[Begin SOURCE]

Rabbi Kenneth Brander, dean of the CJF, said the program is creating healthy social interactions and appropriate places where young men and women can meet. “When we send 1,000 students a year on chesed and service-learning programs, while its goal is to enable them to actualize their capacity as change agents within the world, often such like-minded students find their soul-mates on these programs,” he said.

Brander added that YUConnects has succeeded in helping to launch a network around the world of informal “connectors,” trained volunteers who function like matchmakers, “and changing the paradigm of how dating happens.”

Brander said he hopes the program will eventually help arm singles with the tools for creating stronger relationships. “We want to set a new prototype for how people should date,” he said. “Dating shouldn’t come with a forensic checklist. People are not hiring a spouse, they are looking for a soul-mate. What is wrong if someone you trust suggests going out with a young lady or young man to just try it? This is not like ordering a latte at Starbucks, or picking music for your iPod; people cannot be customized. I can understand the need to be on the same page, but too often, people are looking to be on the same line.”

As for whether the initiative reinforces negative stereotypes about YU students being overly concerned with dating, Brander said YUConnects offers relief from dating pressure. “It leaves them free to focus on their academics, and when they are ready, they know they can turn to YUConnects,” he said.

The program was launched after Sobolofsky and other communal leaders approached YU President Richard Joel several years ago suggesting that the university help generate more healthy opportunities for young men and women to meet.

[End SOURCE]

WRITTEN REQUEST:
Transcribe the passage about YUConnects in full, word for word. The material that comes after this passage is unrelated to it.

[Begin DATA SEGMENT]

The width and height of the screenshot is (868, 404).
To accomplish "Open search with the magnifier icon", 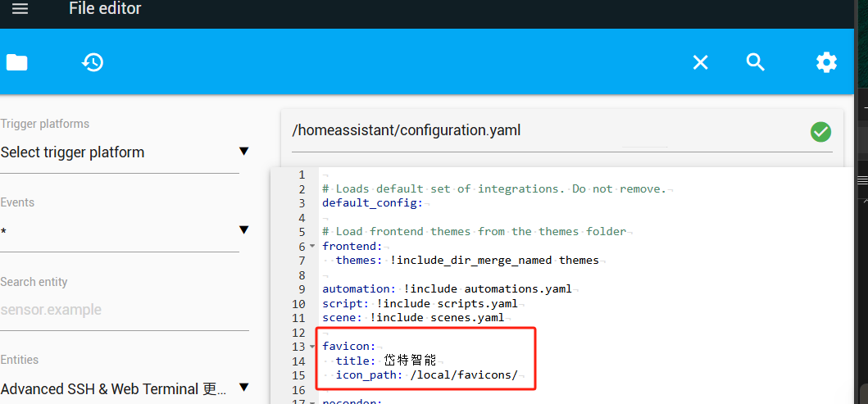I will [756, 62].
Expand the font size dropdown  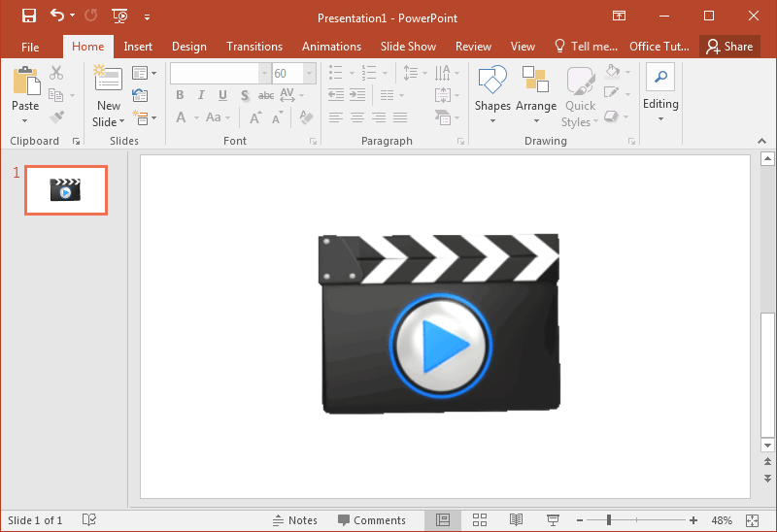(x=309, y=74)
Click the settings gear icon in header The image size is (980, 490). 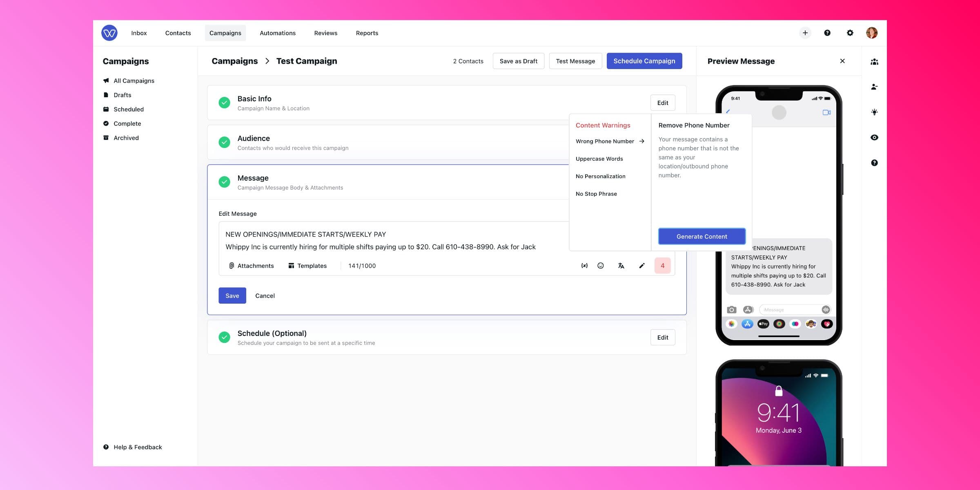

[End DATA SEGMENT]

RESULT BELOW:
Rabbi Kenneth Brander, dean of the CJF, said the program is creating healthy social interactions and appropriate places where young men and women can meet. “When we send 1,000 students a year on chesed and service-learning programs, while its goal is to enable them to actualize their capacity as change agents within the world, often such like-minded students find their soul-mates on these programs,” he said.

Brander added that YUConnects has succeeded in helping to launch a network around the world of informal “connectors,” trained volunteers who function like matchmakers, “and changing the paradigm of how dating happens.”

Brander said he hopes the program will eventually help arm singles with the tools for creating stronger relationships. “We want to set a new prototype for how people should date,” he said. “Dating shouldn’t come with a forensic checklist. People are not hiring a spouse, they are looking for a soul-mate. What is wrong if someone you trust suggests going out with a young lady or young man to just try it? This is not like ordering a latte at Starbucks, or picking music for your iPod; people cannot be customized. I can understand the need to be on the same page, but too often, people are looking to be on the same line.”

As for whether the initiative reinforces negative stereotypes about YU students being overly concerned with dating, Brander said YUConnects offers relief from dating pressure. “It leaves them free to focus on their academics, and when they are ready, they know they can turn to YUConnects,” he said.

The program was launched after Sobolofsky and other communal leaders approached YU President Richard Joel several years ago suggesting that the university help generate more healthy opportunities for young men and women to meet.